Penelope Umbrico: Everyone’s Photos Any License (654 of 1,146,034 Full Moons on Flickr, November 2015), 2015, digital C-prints with attributions and image map, approx. 8½ by 27 feet; at Bruce Silverstein.
Penelope Umbrico is a hunter-gatherer-aggregator whose works are based on the repetition inherent in our collective practices of image-making. In perhaps her best-known piece, Suns (from Sunsets), ongoing from 2006, she arrays hundreds of thousands of sunset pictures from Flickr as traditional 4-by-6-inch snapshots in wall-size grids. The work points to the banality of the subject (everyone photographs sunsets) and also to the shared humanity underlying the subject (everyone photographs sunsets).
Flickr is likewise the source for a more recent project involving images of the full moon. On view in the main gallery for her exhibition at Bruce Silverstein, Everyone’s Photos Any License (654 of 1,146,034 Full Moons on Flickr, November 2015) consists of more than 650 photographs, ranging from one to 23 inches per side. They were affixed with black tape to a large expanse of wall, forming an irregular grid in which the variously sized lunar disks—appearing silvery, bluish, pinkish or gold—served as recurring compositional elements. Thousands of the moon images that Umbrico found on Flickr were copyrighted, most likely because it requires more sophisticated technology and know-how to take a good picture of the moon than to snap a sunset. Umbrico used both copyrighted pictures, for which she sought and received permission, and openly available ones. All of these details wouldn’t matter, though, if the installation were not mesmerizing in its own right. Umbrico asks us to contemplate the way images are circulated, appropriated and viewed in today’s digitized world, but she also alludes to the reasons people are compelled to photograph the moon to begin with: it is a familiar and yet mysterious presence—always there but always out of reach.
Other works treated the full moon in different configurations. In two framed compositions, the moons were assembled by color: one was a loose grid of blue and silver moons, the other of gold and orange moons, the hues achieved by Umbrico through filters. A video loop on the wall showed screenshots of moon images passing by as if being swiped by an invisible viewer on a tablet screen.

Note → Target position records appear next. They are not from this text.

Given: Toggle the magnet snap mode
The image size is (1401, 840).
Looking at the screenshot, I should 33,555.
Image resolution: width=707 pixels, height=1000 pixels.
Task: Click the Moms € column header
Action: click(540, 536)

At the back of the gallery, meanwhile, a long sheet of paper unfurled from the wall onto the floor, featuring every image (1,146,034) tagged “full moon” on Flickr. Everyone’s Photos Any License: Screenshot 2015-11-04 14.22.59, like the other works in the show, called into question the preciousness of the individual photograph and brought to mind long-standing debates in the history of photography about mechanical reproduction versus individual authorship. It also lent transparency to Umbrico’s process of selecting and editing from the massive archive of images on the Internet.
A similar dynamic was at play in the first room of the gallery, where Umbrico showed 15 prints of sunlight streaming through the tall windows of New York’s Grand Central Terminal. A wall-size silent video of those same images played in an alcove. Like the moon photographs, the Grand Central images are slightly different views of a subject we collectively find awe-inspiring. They were taken by various photographers (John Collier, Edward Hulton, Underwood & Underwood, etc.), beginning in the early 1900s, and Umbrico sourced the images from different websites, as the visible watermarks indicate.
With its focus on light—emitted by the sun, the moon or a computer screen—and its reflective properties, Umbrico’s work approaches the Internet as a kind of mirror, in which we gaze at what she calls on her website “a collective archive that represents us.”